> _WORK ORDER_: The records appear below. Copy each one exactly.

(Stored data entries)

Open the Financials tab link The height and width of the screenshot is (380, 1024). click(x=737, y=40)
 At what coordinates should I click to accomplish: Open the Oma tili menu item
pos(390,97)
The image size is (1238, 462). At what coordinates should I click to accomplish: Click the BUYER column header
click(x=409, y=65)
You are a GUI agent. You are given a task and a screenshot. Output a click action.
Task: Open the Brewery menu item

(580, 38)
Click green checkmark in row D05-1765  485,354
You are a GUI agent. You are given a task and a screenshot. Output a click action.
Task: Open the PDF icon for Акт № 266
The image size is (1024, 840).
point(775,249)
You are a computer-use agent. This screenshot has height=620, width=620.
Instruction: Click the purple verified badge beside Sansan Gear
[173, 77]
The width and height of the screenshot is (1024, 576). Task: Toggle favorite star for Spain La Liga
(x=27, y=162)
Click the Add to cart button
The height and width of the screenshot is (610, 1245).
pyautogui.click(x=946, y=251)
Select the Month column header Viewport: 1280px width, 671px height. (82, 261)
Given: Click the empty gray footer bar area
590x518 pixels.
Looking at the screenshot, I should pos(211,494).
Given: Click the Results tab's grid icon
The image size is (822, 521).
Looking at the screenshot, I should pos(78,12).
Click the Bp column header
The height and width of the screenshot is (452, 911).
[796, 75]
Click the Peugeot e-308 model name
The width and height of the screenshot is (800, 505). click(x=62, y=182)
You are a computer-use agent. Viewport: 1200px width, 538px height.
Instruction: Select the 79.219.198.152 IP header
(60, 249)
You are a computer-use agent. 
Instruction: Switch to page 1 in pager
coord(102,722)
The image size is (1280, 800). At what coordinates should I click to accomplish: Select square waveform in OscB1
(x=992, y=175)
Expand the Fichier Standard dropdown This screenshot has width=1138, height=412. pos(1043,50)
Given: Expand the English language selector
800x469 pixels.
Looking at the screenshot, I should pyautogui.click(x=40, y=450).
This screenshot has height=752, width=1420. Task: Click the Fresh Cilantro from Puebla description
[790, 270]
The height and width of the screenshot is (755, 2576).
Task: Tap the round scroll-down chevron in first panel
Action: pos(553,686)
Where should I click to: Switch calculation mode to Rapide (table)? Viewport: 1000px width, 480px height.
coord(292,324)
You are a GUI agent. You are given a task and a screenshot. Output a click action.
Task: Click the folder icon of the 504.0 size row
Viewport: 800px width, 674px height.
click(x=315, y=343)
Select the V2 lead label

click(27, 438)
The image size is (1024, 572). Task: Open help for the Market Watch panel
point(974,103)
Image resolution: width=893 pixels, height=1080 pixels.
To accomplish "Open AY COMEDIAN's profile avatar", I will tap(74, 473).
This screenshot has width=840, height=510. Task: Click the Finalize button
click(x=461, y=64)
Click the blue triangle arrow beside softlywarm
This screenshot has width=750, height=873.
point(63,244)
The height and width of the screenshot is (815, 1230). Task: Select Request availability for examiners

> _EXERCISE ANSWER_:
Open the Financials tab link The height and width of the screenshot is (380, 1024). click(x=737, y=40)
 At what coordinates should I click to accomplish: Open the Oma tili menu item
pos(390,97)
The image size is (1238, 462). At what coordinates should I click to accomplish: Click the BUYER column header
click(x=409, y=65)
You are a GUI agent. You are given a task and a screenshot. Output a click action.
Task: Open the Brewery menu item

(580, 38)
Click green checkmark in row D05-1765  485,354
You are a GUI agent. You are given a task and a screenshot. Output a click action.
Task: Open the PDF icon for Акт № 266
The image size is (1024, 840).
point(775,249)
You are a computer-use agent. This screenshot has height=620, width=620.
Instruction: Click the purple verified badge beside Sansan Gear
[173, 77]
The width and height of the screenshot is (1024, 576). Task: Toggle favorite star for Spain La Liga
(x=27, y=162)
Click the Add to cart button
The height and width of the screenshot is (610, 1245).
pyautogui.click(x=946, y=251)
Select the Month column header Viewport: 1280px width, 671px height. (82, 261)
Given: Click the empty gray footer bar area
590x518 pixels.
Looking at the screenshot, I should pos(211,494).
Given: Click the Results tab's grid icon
The image size is (822, 521).
Looking at the screenshot, I should pos(78,12).
Click the Bp column header
The height and width of the screenshot is (452, 911).
[796, 75]
Click the Peugeot e-308 model name
The width and height of the screenshot is (800, 505). click(x=62, y=182)
You are a computer-use agent. Viewport: 1200px width, 538px height.
Instruction: Select the 79.219.198.152 IP header
(60, 249)
You are a computer-use agent. 
Instruction: Switch to page 1 in pager
coord(102,722)
The image size is (1280, 800). At what coordinates should I click to accomplish: Select square waveform in OscB1
(x=992, y=175)
Expand the Fichier Standard dropdown This screenshot has width=1138, height=412. pos(1043,50)
Given: Expand the English language selector
800x469 pixels.
Looking at the screenshot, I should pyautogui.click(x=40, y=450).
This screenshot has height=752, width=1420. Task: Click the Fresh Cilantro from Puebla description
[790, 270]
The height and width of the screenshot is (755, 2576).
Task: Tap the round scroll-down chevron in first panel
Action: pos(553,686)
Where should I click to: Switch calculation mode to Rapide (table)? Viewport: 1000px width, 480px height.
coord(292,324)
You are a GUI agent. You are given a task and a screenshot. Output a click action.
Task: Click the folder icon of the 504.0 size row
Viewport: 800px width, 674px height.
click(x=315, y=343)
Select the V2 lead label

click(27, 438)
The image size is (1024, 572). Task: Open help for the Market Watch panel
point(974,103)
Image resolution: width=893 pixels, height=1080 pixels.
To accomplish "Open AY COMEDIAN's profile avatar", I will tap(74, 473).
This screenshot has width=840, height=510. Task: Click the Finalize button
click(x=461, y=64)
Click the blue triangle arrow beside softlywarm
This screenshot has width=750, height=873.
point(63,244)
The height and width of the screenshot is (815, 1230). Task: Select Request availability for examiners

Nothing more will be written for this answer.